§ PASSAGE
● ● ● ●
For distributed training across nodes, see run.py for more details. To make a fair comparison of some recent works, we pre-trained X-VLM (4M/16M) for 200K steps.

Data

🌟UPDATE: our multi-lingual multi-modal project Cross-View Language Modeling released the text of COCO+VG+SBU+CC3M and Object And Region Annotations in six languages. You can use english text for X-VLM pre-training.

All datasets we utilized are publicly available. We cannot re-distribute the data. So, please prepare the pre-training data by yourself. Here, we provide some data examples. Read the code dataset/pretrain_dataset.py/ImageTextJsonDataset & RegionTextJsonDataset for details.

# image-captions pairs, providing 'binary' or 'image_rpath' 
{'caption': 'dog on bike in harajuku', 
 'binary': binary_encoding_of_the_image, 
 'image_rpath': local_rpath_of_the_image
}


# object/region annotations, providing 'binary' or 'image_rpath' 
{'elems': [{'caption': 'lady sitting at table that has pizza on it',  # str or list of str  
            'bb': [155, 0, 205, 131]   # (x, y, w, h)
            }, 
           {'caption': 'window',  
            'attributes': 'closed',  # str or list of str 
            'bb': [20, 130, 335, 185]
            },
          ]
 'caption': if_exist,  # str or list of str 
 'binary': binary_encoding_of_the_image, 
 'image_rpath': local_rpath_of_the_image
}

Checkpoints

X-VLM (4M, 200K steps)
● ● ● ●
§ STORED RECORDS
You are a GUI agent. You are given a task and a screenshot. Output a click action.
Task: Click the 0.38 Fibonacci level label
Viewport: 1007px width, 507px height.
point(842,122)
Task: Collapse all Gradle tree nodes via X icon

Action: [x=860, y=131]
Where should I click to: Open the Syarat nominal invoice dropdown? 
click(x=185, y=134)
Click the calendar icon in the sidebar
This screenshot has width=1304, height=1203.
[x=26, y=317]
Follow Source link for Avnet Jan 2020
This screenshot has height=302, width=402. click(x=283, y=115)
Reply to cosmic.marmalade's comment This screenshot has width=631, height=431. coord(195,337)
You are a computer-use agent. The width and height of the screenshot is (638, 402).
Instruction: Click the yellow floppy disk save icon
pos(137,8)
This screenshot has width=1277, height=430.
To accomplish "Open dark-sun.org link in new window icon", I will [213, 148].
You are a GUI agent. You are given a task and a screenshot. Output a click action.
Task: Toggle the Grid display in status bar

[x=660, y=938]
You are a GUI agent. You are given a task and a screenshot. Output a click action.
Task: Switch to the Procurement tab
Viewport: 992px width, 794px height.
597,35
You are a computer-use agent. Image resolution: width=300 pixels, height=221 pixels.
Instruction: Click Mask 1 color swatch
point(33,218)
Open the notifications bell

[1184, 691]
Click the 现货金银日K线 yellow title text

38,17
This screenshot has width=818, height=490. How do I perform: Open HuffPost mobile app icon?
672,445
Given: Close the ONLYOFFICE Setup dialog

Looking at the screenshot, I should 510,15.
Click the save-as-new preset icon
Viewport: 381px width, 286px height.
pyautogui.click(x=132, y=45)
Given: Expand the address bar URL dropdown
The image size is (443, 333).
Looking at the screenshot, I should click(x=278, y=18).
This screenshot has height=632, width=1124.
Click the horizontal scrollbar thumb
● ● ● ●
§ COMPLETE THE FOLLOWING
• 1. According to the X-VLM passage, why must users prepare the pre-training data themselves?
• 2. Continue the X-VLM text from its last line.

§ ANSWERS TO THE EXERCISE
• 1. The authors cannot re-distribute the datasets, so users have to prepare the pre-training data on their own. All the datasets they used are publicly available.

• 2.
X-VLM (16M, 200K steps)

Finetune

Datasets for finetuning and checkpoints of X-VLM (4M/16M) can be downloaded in following links.

Examples

# train
python3 run.py --task "vqa" --dist "1" --output_dir "output/vqa" --checkpoint "4m_base_model_state_step_199999.th"

# train: if using >2 nodes for fine-tuning, specify --output_hdfs to save some tmp results; it is only required by vqa & refcoco 
python3 run.py --task "vqa" --dist "all" --output_dir "output/vqa" --output_hdfs "hdfs://xxx/vqa_tmp" --checkpoint "4m_base_model_state_step_199999.th"  

# evaluate
python3 run.py --task "vqa" --dist "1" --evaluate --output_dir "output/vqa_eval" --checkpoint "4m_base_finetune/vqa/model_state_epoch_9.th"

Specify "--task" to finetune on image-text retrieval, nlvr2, visual grounding, or image captioning. See run.py for details.

More Examples of Captioning:

# adapt cross-modal encoder + MLM head -> lm decoder; subsequent fine-tuning is included   
python3 run.py --task "coco_capt_domain" --dist "1" --output_dir "output/coco_capt_domain" --checkpoint "4m_base_model_state_step_199999.th"

# fine-tune only; evaluate is included 
python3 run.py --task "coco_captioning" --dist "1" --output_dir "output/coco_captioning" --checkpoint "4m_base_finetune/coco_caption/lm_domain_pretrain.th"
# evaluate only
python3 run.py --task "coco_captioning" --dist "1" --output_dir "output/coco_captioning" --evaluate --checkpoint "4m_base_finetune/coco_caption/coco_capt_ft_epoch_4.th"

# further CIDEr optimization; evaluate is included 
python3 run.py --task "coco_captioning_scst" --dist "1" --output_dir "output/coco_captioning_scst" --checkpoint "4m_base_finetune/coco_caption/coco_capt_ft_epoch_4.th"
# evaluate only
python3 run.py --task "coco_captioning" --dist "1" --output_dir "output/coco_captioning_scst" --evaluate --checkpoint "4m_base_finetune/coco_caption/coco_capt_cider_step_41000.th"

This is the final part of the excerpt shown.